START Data shown

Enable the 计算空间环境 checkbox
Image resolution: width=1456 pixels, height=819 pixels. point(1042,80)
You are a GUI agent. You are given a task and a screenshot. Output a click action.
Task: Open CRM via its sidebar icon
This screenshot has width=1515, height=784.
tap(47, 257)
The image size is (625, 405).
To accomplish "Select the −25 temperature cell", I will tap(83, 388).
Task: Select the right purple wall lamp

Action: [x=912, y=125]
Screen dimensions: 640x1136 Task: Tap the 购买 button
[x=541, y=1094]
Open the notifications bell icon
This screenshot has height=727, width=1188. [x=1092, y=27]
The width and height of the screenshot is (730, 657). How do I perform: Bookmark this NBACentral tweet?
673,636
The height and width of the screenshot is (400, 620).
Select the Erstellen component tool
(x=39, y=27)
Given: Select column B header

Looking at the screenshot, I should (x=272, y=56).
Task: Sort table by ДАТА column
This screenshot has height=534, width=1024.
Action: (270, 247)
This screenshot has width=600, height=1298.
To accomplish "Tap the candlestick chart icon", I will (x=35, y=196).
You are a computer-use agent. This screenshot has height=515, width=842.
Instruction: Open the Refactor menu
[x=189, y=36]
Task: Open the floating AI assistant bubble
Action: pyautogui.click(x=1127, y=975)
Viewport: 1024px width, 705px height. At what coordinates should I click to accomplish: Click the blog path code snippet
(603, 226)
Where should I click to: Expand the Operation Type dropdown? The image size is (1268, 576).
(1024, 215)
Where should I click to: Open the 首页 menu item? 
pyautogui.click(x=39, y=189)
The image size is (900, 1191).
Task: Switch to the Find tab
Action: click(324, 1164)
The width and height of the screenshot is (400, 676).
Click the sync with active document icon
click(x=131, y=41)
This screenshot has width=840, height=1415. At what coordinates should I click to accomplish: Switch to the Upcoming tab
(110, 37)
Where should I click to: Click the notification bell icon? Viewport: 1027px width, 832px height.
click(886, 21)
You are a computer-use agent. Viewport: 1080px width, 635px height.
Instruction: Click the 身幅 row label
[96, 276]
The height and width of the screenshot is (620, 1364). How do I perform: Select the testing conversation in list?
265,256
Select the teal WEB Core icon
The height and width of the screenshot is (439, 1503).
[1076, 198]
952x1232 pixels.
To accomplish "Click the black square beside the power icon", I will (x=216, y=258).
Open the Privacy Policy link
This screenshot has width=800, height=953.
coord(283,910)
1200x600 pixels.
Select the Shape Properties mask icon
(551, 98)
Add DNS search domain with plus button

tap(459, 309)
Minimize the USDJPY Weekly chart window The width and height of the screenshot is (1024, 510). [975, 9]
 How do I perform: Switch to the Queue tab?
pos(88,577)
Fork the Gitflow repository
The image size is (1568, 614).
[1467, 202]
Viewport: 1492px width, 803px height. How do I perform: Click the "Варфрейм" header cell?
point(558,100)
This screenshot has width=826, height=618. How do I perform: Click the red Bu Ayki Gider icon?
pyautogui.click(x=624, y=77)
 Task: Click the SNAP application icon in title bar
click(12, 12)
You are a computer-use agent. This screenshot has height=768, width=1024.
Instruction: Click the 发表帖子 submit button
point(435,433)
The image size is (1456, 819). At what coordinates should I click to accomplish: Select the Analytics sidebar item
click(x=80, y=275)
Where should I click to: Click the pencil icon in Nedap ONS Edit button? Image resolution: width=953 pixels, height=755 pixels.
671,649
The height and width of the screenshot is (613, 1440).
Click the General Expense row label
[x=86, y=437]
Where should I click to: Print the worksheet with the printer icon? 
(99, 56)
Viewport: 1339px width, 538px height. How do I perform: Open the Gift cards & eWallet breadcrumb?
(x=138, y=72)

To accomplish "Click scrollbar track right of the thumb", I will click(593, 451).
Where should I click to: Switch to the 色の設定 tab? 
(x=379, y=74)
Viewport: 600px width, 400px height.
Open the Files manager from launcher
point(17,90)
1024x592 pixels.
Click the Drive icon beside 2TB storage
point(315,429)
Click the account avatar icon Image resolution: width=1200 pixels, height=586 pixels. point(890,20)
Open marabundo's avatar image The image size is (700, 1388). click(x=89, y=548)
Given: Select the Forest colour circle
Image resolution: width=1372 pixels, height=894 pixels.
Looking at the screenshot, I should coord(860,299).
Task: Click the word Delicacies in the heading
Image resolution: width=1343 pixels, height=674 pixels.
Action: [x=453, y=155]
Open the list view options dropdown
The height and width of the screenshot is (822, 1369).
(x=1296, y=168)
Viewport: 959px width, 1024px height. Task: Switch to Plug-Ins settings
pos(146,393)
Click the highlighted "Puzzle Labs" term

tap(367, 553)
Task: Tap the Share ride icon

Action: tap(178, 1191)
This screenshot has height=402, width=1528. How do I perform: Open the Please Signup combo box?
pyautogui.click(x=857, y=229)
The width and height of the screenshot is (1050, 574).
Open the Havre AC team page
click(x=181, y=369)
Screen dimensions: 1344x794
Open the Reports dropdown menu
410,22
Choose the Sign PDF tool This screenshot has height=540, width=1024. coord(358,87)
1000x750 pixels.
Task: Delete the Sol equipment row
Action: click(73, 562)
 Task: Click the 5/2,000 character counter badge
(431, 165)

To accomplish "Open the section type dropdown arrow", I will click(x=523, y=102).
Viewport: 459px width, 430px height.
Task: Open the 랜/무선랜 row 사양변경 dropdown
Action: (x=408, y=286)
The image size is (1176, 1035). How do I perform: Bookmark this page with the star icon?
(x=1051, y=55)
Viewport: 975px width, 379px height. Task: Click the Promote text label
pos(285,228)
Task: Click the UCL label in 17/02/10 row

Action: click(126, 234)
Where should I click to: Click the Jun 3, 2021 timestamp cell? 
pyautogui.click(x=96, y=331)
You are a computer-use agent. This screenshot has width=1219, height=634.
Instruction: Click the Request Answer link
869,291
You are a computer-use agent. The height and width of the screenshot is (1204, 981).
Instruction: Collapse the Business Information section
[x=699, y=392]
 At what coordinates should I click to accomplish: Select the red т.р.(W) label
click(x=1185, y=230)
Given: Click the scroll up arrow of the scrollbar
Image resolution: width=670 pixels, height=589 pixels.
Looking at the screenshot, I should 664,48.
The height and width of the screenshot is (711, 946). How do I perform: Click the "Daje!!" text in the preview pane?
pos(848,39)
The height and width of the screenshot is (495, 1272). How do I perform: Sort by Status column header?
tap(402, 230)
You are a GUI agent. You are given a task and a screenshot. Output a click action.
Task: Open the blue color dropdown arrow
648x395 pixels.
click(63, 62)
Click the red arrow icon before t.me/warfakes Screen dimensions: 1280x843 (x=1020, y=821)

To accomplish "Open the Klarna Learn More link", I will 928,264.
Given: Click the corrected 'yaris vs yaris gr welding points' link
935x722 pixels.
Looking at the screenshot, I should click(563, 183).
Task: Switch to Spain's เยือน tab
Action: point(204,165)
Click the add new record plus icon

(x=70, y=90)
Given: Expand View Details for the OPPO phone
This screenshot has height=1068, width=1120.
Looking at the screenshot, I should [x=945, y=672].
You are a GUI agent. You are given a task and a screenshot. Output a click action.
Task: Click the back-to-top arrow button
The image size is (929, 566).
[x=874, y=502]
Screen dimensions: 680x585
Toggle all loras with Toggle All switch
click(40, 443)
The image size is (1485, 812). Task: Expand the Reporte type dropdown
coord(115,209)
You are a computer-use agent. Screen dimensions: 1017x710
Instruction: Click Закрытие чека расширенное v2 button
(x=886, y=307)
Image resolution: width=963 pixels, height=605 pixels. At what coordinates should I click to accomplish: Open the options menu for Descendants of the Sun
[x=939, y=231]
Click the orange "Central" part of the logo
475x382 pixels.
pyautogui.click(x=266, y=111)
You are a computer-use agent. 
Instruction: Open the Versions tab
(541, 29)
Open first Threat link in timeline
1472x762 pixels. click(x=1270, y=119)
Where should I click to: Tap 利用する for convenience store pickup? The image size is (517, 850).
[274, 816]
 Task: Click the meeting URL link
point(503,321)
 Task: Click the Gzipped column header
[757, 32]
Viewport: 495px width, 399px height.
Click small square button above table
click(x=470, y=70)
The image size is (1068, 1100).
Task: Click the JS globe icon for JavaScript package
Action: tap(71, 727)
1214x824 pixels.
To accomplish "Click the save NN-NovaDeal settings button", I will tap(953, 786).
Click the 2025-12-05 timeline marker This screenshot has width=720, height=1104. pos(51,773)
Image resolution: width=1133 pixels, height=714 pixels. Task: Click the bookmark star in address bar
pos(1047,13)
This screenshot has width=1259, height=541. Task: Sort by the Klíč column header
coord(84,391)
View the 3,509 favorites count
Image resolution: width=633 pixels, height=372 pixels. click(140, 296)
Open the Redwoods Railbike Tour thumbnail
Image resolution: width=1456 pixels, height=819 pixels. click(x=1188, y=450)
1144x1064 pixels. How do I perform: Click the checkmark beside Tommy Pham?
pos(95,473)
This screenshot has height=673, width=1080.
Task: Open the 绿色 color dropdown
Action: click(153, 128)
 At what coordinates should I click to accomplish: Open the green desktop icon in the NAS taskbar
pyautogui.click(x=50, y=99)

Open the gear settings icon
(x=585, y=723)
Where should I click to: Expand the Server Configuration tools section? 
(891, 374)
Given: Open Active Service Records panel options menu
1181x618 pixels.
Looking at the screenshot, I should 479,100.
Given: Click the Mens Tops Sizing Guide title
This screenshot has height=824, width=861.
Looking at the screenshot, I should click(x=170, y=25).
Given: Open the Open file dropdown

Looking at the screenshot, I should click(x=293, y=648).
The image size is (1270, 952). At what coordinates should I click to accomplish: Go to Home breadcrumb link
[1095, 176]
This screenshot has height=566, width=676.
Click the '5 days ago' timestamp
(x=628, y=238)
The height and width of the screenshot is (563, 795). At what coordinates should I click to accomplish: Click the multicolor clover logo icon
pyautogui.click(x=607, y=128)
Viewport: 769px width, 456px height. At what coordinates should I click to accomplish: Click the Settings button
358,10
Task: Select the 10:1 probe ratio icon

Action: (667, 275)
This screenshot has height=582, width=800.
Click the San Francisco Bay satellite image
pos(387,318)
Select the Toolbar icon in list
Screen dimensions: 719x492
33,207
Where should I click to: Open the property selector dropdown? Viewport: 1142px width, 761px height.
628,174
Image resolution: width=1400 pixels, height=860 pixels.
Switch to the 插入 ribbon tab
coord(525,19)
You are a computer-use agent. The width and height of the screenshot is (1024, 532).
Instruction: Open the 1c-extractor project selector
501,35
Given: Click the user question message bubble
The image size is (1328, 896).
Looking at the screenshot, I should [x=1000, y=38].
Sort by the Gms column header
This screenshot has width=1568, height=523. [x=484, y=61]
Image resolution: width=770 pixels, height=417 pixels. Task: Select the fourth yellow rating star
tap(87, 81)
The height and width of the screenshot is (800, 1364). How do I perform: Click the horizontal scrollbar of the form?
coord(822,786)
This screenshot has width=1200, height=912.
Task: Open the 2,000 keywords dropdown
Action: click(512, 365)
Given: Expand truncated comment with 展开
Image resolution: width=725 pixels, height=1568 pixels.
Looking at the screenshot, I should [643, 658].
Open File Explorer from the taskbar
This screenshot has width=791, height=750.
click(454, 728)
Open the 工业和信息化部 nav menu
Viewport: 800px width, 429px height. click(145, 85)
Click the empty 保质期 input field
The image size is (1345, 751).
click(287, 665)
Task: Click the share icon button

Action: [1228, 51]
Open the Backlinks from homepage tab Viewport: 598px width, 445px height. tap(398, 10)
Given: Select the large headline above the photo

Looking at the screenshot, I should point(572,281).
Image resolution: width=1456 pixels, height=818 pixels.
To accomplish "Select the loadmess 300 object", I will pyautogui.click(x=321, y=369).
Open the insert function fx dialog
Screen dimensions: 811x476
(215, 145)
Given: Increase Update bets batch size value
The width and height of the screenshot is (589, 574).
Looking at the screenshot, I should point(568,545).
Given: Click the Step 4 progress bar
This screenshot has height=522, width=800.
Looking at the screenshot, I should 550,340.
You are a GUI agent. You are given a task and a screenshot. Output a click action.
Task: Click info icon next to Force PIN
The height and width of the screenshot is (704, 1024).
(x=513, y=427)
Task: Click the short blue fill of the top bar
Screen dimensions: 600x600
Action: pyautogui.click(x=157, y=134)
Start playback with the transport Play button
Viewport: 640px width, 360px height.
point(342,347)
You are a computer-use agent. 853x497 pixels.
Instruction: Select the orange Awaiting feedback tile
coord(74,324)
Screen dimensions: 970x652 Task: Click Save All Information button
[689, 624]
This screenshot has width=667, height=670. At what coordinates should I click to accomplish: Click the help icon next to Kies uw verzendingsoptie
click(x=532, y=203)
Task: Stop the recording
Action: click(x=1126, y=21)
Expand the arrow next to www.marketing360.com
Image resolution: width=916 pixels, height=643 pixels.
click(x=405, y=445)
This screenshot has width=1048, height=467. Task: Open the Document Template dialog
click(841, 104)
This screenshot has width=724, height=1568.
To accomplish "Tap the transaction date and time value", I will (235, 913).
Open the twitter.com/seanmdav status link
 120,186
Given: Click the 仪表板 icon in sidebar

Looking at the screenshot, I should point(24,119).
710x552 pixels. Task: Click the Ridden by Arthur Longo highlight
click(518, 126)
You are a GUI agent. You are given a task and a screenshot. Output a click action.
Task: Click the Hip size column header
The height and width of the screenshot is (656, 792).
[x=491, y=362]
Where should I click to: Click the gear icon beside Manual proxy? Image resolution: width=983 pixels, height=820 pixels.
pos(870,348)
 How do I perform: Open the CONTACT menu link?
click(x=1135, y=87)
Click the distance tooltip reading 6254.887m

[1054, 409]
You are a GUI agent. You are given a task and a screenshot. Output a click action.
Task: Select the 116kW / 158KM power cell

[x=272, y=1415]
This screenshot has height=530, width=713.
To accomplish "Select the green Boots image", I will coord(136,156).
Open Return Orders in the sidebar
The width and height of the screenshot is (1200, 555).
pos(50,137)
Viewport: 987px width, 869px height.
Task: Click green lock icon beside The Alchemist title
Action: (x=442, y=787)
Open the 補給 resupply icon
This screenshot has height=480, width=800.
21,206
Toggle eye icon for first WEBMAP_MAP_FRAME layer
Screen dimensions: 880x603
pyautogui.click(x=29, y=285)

END Data shown

[How to complete this task]: How many lines in these entries hold the string "computer"? Answer with the number alone.

[Finished exercise]: 9